Bident Mountain Attempt Route Map

I should point out that I think JW would have been keen to at least give Bident a try but I was having second thoughts considering the cold, wet weather and my inexperience at traversing steep snow/ice above a gaping crevasse (!) and Kev wasn’t too excited about down climbing into the schrund in a whiteout so that’s how we came to the decision to back off the route.

Starting the rock hopping along Consolation Lakes with the col (L), Bident and Quadra visible.
Alpine meadows beneath the col – visible at left of center here.
Ascending steep snow and horrid scree to the Bident Col.

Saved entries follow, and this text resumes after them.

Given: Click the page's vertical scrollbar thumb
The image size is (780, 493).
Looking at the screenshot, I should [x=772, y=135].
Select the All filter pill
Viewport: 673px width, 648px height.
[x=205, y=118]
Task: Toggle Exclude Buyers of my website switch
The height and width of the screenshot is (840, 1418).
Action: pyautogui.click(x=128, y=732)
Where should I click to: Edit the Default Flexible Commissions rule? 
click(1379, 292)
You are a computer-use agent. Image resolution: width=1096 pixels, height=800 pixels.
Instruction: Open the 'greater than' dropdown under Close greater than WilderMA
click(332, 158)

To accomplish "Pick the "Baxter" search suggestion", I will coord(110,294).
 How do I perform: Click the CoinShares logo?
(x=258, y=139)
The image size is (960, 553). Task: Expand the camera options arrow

There were some successes though. We managed to bivy (no tents) at 9,000 feet in pouring rain and not get cold. We managed to climb some very loose / slippery 5.4 terrain (JW was once again the hero on a basically unprotected lead) in the rain. The terrain was so loose that rocks would come down either on their own or with the slightest nudge. Both Kev and I got some damage from rockfall and there were a bunch of very close misses.

At our bivy on the east ridge of Bident Mountain.
An amazing sunrise from our bivy.

We also learned to make sure our rappel anchor was hanging well over the lip of the rappel. JW climbed back up the rope twice after our rappel to free the ropes. The first time it was just caught on something (the terrain was really broken up) but the second time the rope couldn’t even get through the rappel anchor (tied off cord) because it was caught between the anchor and the edge of the rappel terrain. We pulled on that rope with three guys and couldn’t get it down! JW climbed all the way up our rappel route, again basically unprotected because of the horrible rock, and rescued the rope!

Rapping the horribly loose east face of Bident Mountain.

It was a great alpine experience for me, even though it was disappointing to come up so short on our objectives.